*Dataset*:
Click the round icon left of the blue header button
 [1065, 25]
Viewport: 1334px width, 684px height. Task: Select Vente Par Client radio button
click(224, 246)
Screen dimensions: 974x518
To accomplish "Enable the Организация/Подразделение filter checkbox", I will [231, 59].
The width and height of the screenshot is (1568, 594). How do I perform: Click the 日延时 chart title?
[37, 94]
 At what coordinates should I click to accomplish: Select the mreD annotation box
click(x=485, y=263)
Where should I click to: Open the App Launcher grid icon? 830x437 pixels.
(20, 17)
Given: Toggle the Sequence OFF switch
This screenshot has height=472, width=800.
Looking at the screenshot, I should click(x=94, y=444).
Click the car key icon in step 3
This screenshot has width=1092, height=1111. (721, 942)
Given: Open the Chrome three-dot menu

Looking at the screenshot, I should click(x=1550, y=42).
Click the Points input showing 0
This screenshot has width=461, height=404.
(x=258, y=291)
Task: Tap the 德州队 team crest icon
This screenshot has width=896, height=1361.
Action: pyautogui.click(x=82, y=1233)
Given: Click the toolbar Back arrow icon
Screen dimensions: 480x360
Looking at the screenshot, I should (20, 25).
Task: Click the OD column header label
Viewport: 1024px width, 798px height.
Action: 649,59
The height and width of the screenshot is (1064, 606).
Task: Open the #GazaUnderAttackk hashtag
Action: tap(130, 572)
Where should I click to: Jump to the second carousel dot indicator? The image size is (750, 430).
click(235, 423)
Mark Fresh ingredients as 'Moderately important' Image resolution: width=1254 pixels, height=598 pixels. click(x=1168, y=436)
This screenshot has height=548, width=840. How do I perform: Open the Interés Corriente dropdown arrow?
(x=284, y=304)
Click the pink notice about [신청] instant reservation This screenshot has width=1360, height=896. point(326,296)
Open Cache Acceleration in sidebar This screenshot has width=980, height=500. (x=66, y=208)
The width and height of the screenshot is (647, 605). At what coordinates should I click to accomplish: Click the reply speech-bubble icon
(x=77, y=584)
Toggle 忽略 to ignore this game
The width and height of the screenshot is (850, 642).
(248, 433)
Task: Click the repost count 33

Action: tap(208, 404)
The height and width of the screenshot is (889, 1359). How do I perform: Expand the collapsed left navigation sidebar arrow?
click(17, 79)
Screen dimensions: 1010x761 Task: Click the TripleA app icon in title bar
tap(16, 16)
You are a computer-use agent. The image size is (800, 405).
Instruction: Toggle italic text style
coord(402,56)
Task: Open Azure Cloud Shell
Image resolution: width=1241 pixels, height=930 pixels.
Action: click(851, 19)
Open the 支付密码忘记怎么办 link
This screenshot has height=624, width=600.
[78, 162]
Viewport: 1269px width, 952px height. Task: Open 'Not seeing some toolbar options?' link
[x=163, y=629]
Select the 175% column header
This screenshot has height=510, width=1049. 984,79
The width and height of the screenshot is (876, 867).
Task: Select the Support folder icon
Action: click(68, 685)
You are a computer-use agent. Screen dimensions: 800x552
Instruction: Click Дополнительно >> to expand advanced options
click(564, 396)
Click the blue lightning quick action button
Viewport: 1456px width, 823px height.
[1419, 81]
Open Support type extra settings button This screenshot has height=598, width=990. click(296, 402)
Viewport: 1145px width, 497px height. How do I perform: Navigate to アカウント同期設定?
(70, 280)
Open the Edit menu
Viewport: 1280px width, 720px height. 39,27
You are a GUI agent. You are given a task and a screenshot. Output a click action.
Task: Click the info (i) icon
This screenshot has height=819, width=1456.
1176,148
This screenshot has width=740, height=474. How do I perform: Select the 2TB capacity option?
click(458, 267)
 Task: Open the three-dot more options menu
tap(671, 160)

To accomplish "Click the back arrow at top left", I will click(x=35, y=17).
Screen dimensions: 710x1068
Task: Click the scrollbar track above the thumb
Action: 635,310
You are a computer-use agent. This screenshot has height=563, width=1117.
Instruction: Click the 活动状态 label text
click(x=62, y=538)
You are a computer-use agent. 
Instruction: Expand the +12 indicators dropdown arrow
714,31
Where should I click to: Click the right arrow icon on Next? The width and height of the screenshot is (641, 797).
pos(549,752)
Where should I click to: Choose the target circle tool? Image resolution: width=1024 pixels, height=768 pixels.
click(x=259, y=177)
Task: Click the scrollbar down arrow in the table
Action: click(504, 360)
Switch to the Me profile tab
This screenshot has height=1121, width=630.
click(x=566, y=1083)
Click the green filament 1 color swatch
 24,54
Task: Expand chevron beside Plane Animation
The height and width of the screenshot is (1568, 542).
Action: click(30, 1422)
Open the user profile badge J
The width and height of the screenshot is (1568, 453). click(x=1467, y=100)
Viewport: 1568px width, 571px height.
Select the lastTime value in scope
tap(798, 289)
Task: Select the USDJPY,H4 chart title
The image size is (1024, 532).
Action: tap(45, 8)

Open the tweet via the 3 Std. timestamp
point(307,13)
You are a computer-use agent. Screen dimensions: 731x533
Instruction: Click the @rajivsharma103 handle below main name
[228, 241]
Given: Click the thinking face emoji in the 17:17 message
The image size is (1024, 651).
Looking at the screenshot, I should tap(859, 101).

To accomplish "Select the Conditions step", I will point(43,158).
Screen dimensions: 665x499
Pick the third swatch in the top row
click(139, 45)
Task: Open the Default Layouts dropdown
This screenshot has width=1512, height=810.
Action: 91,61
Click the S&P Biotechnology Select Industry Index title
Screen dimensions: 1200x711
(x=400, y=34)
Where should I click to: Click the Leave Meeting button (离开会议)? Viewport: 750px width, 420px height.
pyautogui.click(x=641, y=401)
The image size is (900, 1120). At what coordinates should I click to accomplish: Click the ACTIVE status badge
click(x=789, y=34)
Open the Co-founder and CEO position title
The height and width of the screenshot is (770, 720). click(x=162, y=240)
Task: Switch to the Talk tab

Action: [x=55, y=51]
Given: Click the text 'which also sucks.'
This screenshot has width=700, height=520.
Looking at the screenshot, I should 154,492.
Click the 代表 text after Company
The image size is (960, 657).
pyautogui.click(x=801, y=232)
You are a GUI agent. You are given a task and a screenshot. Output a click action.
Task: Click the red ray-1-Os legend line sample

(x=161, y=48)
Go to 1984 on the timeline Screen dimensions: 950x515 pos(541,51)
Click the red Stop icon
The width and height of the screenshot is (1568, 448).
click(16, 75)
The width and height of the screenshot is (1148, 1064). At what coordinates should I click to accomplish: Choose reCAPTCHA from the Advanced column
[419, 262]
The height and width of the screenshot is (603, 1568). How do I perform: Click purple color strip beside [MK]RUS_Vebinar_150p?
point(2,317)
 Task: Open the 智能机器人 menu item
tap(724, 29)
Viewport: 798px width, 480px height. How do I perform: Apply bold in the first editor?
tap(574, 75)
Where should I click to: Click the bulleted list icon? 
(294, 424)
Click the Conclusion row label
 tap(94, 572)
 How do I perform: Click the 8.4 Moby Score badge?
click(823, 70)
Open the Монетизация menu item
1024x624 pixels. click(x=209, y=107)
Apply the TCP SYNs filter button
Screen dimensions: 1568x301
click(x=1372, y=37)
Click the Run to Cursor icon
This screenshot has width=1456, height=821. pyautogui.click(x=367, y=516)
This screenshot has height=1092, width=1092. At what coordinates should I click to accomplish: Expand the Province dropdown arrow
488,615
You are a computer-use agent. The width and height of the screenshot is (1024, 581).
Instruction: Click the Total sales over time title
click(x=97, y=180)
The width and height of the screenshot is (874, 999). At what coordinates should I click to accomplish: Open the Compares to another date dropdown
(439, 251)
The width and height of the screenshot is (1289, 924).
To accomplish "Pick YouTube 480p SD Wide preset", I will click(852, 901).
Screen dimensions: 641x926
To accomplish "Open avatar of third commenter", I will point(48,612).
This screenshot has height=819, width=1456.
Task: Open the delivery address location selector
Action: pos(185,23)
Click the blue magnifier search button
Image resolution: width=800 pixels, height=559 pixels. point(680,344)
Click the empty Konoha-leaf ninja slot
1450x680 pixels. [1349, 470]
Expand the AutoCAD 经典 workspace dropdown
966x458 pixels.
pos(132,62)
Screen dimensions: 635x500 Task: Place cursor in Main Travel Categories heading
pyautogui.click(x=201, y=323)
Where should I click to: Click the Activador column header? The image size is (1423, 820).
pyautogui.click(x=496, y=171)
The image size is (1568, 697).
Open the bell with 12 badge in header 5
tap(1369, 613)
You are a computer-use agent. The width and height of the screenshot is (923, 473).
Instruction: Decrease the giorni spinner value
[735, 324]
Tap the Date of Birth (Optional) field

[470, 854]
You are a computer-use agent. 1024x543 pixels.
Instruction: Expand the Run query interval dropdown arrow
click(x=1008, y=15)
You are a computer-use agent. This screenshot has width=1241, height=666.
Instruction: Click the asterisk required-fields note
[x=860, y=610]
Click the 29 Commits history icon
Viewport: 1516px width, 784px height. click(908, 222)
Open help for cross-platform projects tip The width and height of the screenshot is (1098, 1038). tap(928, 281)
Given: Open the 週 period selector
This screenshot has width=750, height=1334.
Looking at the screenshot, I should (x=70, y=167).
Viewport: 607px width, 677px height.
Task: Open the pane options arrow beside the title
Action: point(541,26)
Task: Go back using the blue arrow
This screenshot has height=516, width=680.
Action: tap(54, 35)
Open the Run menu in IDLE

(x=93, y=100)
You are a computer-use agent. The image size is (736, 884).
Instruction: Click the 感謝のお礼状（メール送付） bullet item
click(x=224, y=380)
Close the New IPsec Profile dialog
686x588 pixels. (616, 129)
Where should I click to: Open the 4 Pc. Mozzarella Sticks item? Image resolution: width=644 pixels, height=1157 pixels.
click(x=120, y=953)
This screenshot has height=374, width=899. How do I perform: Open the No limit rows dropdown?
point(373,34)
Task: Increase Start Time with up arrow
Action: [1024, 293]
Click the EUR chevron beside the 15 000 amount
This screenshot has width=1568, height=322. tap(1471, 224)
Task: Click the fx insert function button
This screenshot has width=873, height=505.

*The problem*:
Copy the lines that hold the word "filter". Take them from the records above.

*Task result*:
To accomplish "Enable the Организация/Подразделение filter checkbox", I will [231, 59].
Apply the TCP SYNs filter button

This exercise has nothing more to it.